Dataset excerpts:
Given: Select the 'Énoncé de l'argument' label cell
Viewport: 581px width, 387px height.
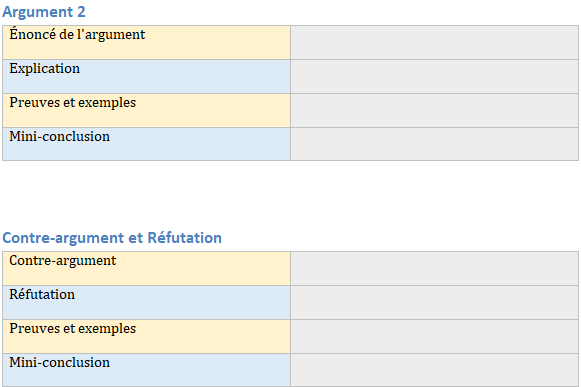Looking at the screenshot, I should tap(146, 42).
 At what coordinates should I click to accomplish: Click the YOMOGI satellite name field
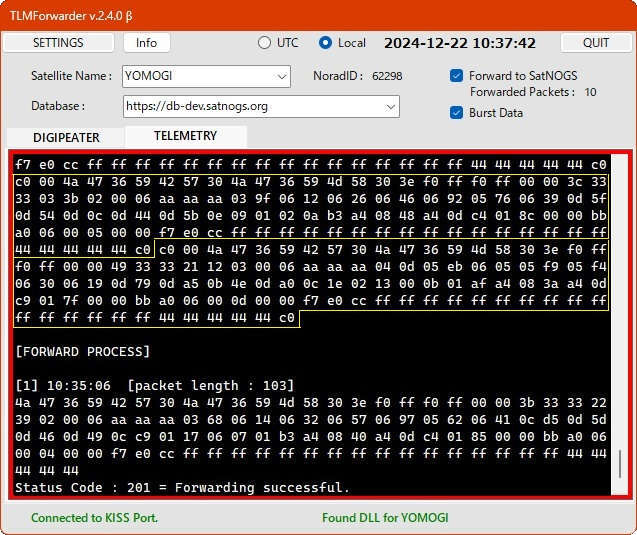[x=195, y=76]
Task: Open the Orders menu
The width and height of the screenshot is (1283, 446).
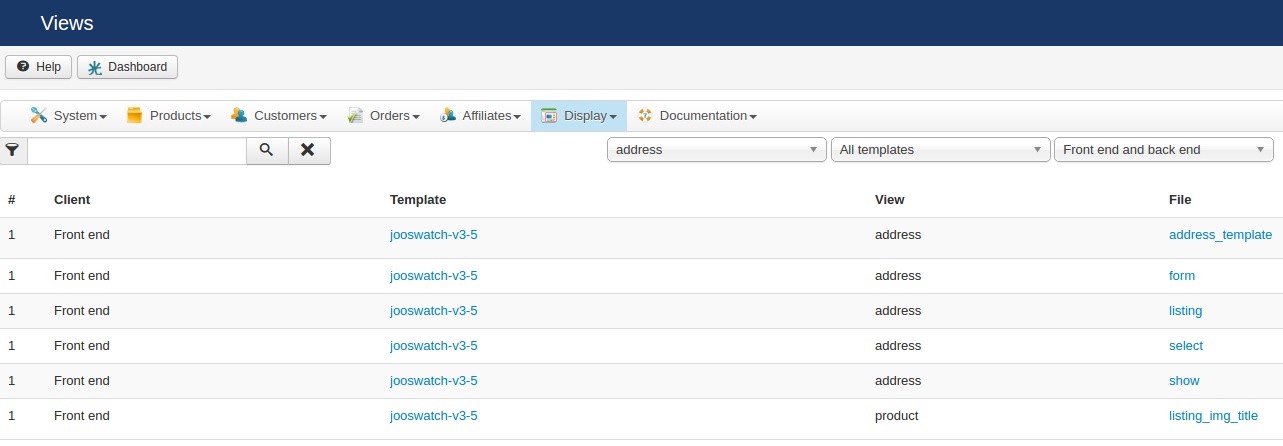Action: tap(383, 116)

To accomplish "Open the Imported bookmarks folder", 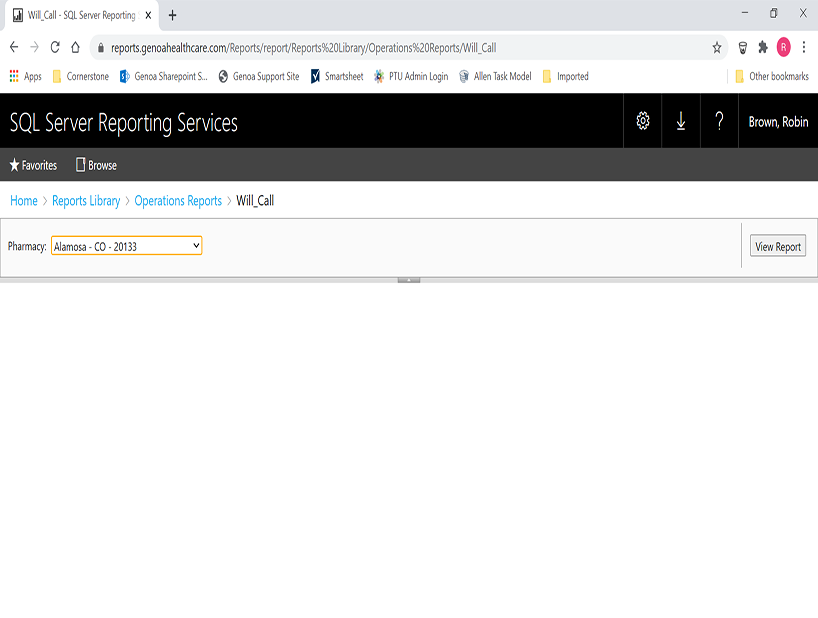I will pos(565,76).
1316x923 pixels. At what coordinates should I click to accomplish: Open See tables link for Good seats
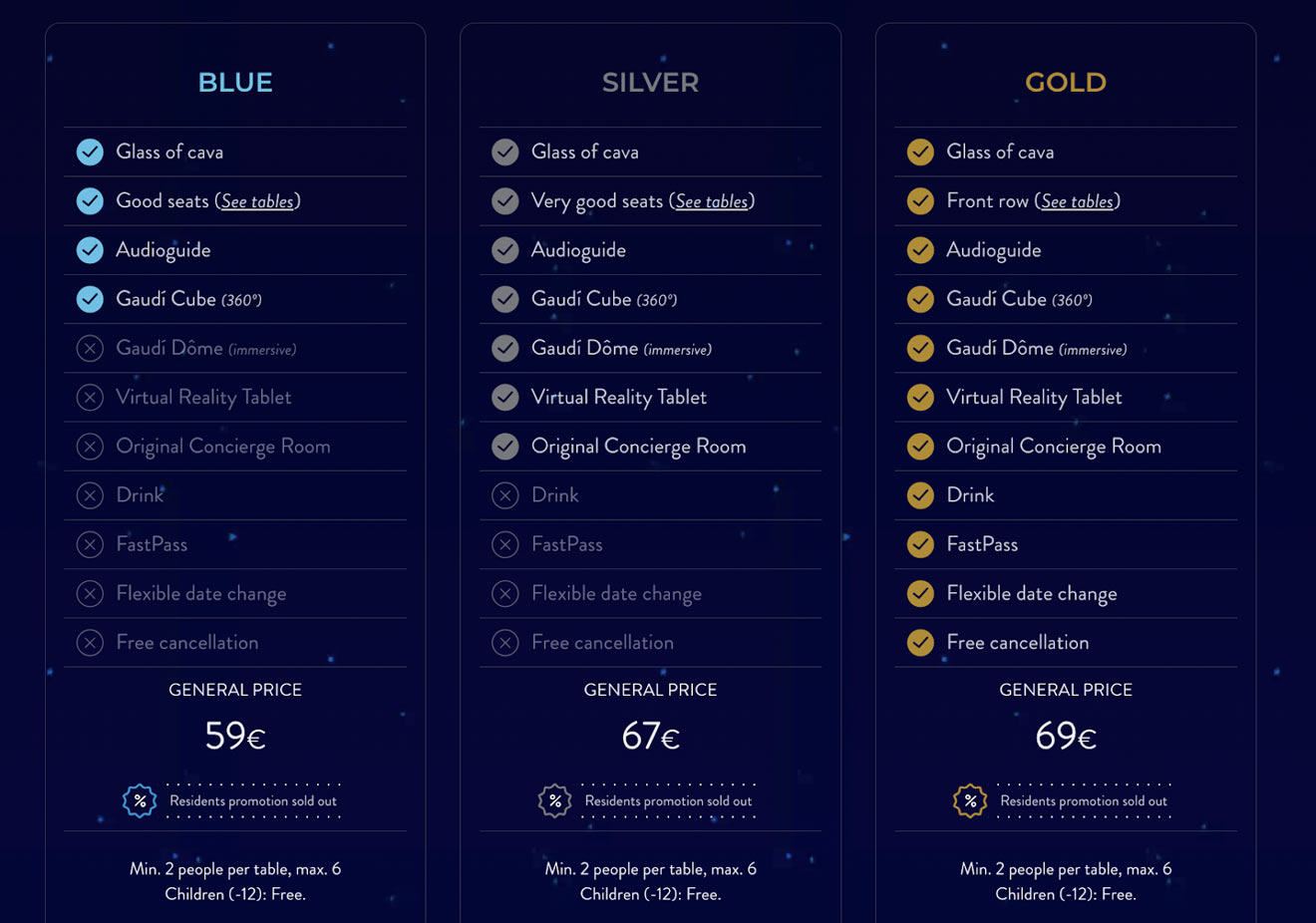[257, 201]
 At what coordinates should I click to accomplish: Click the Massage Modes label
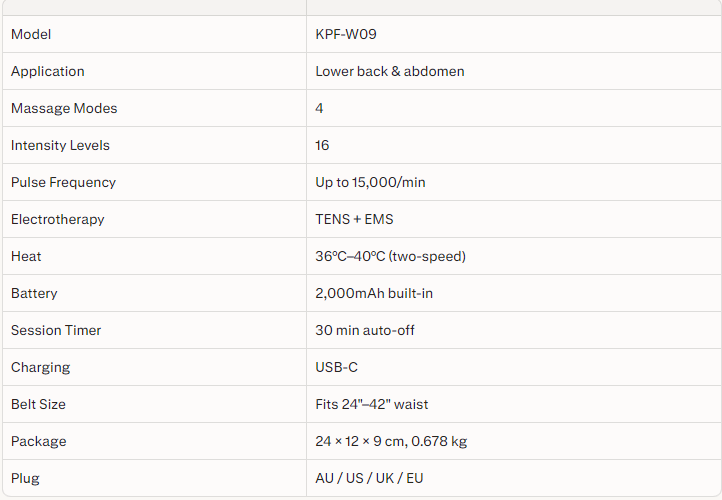click(64, 108)
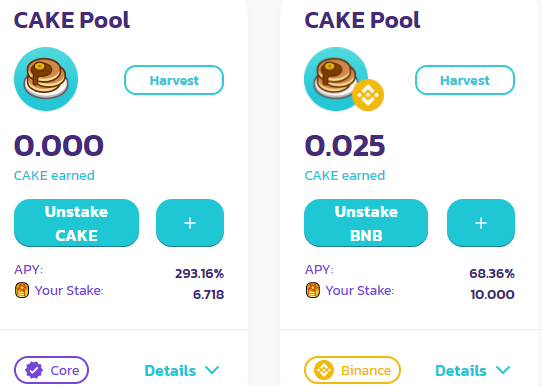Harvest the 0.025 CAKE earned
The width and height of the screenshot is (542, 386).
point(465,80)
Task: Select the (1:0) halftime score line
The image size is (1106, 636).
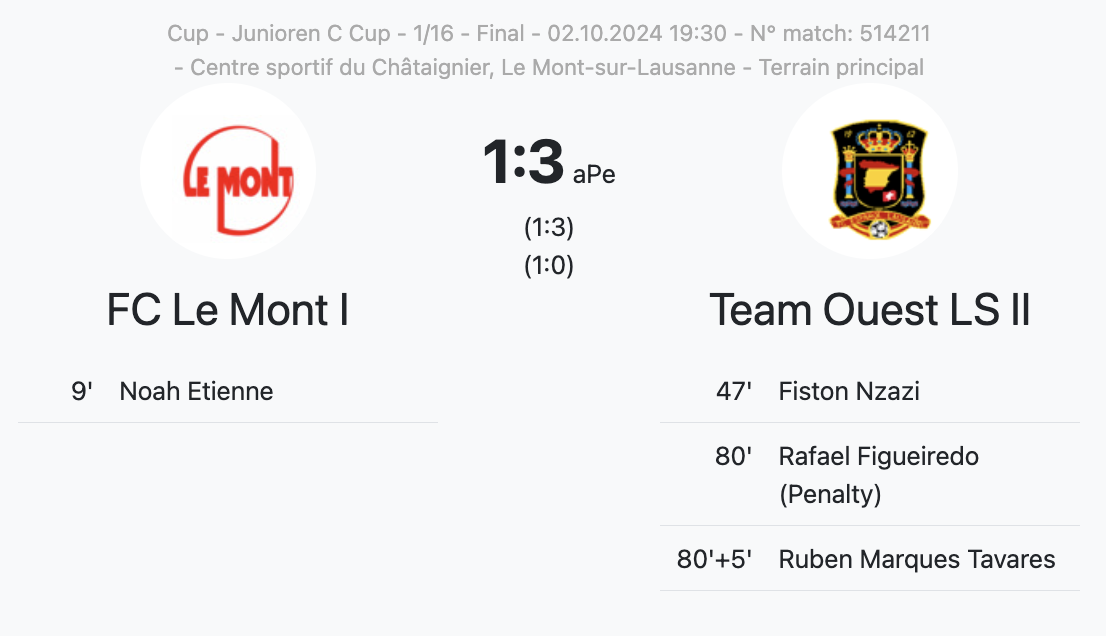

Aim of the task:
In the answer, include exactly the lines from the one containing "Task: Select the (1:0) halftime score line" through the end of the records above and no pictures at all.

Final answer:
Task: Select the (1:0) halftime score line
The image size is (1106, 636).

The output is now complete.